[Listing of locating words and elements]
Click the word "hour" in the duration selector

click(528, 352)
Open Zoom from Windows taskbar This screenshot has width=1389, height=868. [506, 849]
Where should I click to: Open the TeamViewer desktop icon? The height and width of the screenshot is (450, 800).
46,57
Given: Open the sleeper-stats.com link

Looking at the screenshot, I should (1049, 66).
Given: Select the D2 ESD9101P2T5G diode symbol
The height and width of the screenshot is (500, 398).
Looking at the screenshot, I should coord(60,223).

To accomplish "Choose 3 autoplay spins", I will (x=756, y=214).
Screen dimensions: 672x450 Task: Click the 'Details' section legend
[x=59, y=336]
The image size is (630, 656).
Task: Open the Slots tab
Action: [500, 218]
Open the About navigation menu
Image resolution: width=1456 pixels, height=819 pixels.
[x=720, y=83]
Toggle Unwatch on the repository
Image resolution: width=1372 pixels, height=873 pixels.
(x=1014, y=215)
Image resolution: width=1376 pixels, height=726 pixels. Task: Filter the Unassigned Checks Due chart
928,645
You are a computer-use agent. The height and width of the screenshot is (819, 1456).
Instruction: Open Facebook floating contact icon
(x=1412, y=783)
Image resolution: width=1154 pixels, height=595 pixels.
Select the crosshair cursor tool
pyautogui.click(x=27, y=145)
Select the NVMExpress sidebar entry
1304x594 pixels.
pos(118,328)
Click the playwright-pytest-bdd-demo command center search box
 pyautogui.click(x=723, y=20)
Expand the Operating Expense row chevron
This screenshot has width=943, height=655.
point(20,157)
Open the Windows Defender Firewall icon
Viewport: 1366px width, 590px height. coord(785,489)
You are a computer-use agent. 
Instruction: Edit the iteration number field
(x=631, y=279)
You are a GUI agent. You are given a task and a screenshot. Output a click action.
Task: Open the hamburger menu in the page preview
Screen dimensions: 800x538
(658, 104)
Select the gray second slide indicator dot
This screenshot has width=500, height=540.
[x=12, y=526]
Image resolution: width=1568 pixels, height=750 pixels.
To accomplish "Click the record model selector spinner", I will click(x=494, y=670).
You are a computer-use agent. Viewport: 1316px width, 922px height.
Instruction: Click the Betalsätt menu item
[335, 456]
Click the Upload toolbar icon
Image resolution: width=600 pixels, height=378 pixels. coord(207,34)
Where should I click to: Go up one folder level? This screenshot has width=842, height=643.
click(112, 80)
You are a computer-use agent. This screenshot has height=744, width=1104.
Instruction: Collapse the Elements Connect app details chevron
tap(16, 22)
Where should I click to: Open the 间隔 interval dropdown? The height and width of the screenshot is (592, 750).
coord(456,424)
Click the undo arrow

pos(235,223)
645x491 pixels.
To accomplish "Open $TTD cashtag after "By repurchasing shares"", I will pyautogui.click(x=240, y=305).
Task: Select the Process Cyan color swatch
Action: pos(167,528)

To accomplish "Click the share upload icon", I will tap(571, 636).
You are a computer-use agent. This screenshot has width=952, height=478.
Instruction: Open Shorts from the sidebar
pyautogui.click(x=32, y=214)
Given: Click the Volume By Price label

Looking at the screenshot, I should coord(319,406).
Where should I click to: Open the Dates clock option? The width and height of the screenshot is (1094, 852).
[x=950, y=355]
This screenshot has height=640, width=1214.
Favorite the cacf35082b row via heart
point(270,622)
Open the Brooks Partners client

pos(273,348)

Brief - Copy, without any change, the stretch of the listing above from the line containing "Screen dimensions: 672x450" through the line containing "[x=720, y=83]".

Solution for this problem -
Screen dimensions: 672x450 Task: Click the 'Details' section legend
[x=59, y=336]
The image size is (630, 656).
Task: Open the Slots tab
Action: [500, 218]
Open the About navigation menu
Image resolution: width=1456 pixels, height=819 pixels.
[x=720, y=83]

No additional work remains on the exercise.